El estudio también afirmaba que las ventas militares al extranjero (FMS) de EEUU tardan demasiado tiempo porque tienen que ser iniciadas por el Departamento de Estado y luego ejecutadas por el de Defensa y, en última instancia, aprobadas por el Congreso. Según el estudio, las ventas al exterior tienen ventajas, como el apoyo a la industria de defensa estadounidense, el fortalecimiento de las relaciones con los aliados y la prevención de la venta de sistemas adversarios a otros países.

"El sistema de FMS estadounidense no es óptimo para el entorno competitivo actual, en el que países como China están construyendo importantes capacidades militares y cada vez buscan más venderlas a otros países", dice el estudio.

Si EEUU racionalizara su proceso de FMS haciéndolo más eficiente, según el estudio, podría "ayudar a establecer tasas de producción predecibles y eficientes" en la industria de defensa, lo que podría ayudar a impulsar los niveles de producción estadounidenses.

"La conclusión es que la base industrial de defensa, a mi juicio, no está preparada para el entorno de seguridad que existe ahora", declaró a The Wall Street Journal Seth Jones, del CSIS y autor del estudio.

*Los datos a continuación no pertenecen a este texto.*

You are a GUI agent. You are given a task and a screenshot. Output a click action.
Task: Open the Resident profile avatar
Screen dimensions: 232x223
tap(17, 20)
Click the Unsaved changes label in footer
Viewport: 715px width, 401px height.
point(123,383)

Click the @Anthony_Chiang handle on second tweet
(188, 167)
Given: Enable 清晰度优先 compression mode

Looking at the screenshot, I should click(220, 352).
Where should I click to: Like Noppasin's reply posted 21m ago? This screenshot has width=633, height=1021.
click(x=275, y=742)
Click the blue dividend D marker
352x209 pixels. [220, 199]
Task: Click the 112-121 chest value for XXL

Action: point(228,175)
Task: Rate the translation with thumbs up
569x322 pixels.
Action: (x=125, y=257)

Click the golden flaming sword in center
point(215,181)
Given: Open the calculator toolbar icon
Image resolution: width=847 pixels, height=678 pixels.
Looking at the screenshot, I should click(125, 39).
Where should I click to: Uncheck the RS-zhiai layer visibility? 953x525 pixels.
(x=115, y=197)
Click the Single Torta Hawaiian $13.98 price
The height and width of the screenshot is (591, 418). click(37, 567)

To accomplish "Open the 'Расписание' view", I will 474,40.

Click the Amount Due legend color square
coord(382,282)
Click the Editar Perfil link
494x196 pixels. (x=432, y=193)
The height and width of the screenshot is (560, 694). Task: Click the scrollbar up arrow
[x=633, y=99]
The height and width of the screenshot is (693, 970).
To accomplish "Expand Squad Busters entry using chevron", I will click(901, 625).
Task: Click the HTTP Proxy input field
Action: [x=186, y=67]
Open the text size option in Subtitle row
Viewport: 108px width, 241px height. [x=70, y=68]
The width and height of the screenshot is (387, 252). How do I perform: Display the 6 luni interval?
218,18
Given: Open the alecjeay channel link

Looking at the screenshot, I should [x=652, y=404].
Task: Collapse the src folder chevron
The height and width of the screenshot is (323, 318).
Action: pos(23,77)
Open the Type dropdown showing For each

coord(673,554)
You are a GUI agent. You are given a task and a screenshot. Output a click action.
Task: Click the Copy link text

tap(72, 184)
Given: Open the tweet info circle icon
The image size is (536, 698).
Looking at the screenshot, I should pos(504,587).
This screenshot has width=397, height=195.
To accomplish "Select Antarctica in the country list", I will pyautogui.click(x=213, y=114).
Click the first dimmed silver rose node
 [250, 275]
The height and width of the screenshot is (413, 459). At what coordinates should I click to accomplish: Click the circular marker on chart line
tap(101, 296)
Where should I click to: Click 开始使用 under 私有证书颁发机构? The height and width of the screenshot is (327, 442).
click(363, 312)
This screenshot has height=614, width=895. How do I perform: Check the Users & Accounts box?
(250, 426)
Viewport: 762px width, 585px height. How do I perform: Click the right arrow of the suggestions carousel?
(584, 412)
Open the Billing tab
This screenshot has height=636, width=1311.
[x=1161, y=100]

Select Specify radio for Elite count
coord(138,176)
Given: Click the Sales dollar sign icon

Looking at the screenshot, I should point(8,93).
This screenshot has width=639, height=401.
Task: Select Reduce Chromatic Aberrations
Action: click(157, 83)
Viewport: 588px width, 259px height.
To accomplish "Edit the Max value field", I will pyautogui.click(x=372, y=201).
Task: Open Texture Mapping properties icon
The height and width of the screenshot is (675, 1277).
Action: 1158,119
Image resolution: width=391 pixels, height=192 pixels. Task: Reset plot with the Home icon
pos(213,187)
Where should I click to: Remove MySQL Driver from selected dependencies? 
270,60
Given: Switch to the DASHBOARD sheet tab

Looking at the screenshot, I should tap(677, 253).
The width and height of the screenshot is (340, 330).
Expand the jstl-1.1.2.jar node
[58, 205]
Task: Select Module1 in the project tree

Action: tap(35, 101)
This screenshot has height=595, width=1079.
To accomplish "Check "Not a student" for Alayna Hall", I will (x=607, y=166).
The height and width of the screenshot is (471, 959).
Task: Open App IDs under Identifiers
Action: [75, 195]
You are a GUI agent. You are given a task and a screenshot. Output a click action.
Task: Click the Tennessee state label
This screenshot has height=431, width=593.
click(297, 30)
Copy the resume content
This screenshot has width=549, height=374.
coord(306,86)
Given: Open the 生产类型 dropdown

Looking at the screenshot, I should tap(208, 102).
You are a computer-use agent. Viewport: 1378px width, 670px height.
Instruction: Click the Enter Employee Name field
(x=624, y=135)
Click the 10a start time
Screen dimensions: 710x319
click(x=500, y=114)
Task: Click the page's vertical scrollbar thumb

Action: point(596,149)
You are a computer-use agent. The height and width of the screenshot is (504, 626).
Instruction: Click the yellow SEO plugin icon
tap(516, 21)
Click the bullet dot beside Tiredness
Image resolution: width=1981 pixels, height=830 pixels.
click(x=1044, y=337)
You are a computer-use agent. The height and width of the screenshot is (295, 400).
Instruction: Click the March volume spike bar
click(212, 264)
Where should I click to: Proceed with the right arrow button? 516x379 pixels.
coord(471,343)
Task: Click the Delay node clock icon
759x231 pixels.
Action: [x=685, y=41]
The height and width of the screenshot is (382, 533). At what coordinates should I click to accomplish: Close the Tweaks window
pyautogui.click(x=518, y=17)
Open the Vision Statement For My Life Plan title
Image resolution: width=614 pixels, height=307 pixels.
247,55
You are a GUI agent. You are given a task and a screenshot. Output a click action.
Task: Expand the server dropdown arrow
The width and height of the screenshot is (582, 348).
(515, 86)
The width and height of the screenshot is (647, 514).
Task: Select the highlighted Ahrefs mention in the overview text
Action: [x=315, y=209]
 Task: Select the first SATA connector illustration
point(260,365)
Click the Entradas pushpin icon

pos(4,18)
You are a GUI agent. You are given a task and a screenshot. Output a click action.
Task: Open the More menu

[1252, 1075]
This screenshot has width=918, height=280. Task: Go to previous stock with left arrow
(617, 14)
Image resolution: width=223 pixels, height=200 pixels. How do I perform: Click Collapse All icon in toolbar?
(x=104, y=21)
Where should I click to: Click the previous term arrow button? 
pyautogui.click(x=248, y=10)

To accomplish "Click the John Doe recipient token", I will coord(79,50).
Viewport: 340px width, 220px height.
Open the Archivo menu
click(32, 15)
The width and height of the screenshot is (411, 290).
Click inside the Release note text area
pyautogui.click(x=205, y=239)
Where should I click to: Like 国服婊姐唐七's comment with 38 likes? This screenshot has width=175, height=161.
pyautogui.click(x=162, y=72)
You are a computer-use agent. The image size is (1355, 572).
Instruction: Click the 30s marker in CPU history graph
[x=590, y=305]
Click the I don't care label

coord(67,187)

Este estudio sigue a otro publicado por el CSIS a principios de este mes, según el cual si China invadiera Taiwán, habría "cuantiosas" pérdidas para todas las partes, incluidos los EEUU.

"¿Cómo se puede disuadir eficazmente si no se tienen suficientes reservas del tipo de municiones que se va a necesitar para un escenario del tipo del estrecho entre China y Taiwán?", preguntó Jones.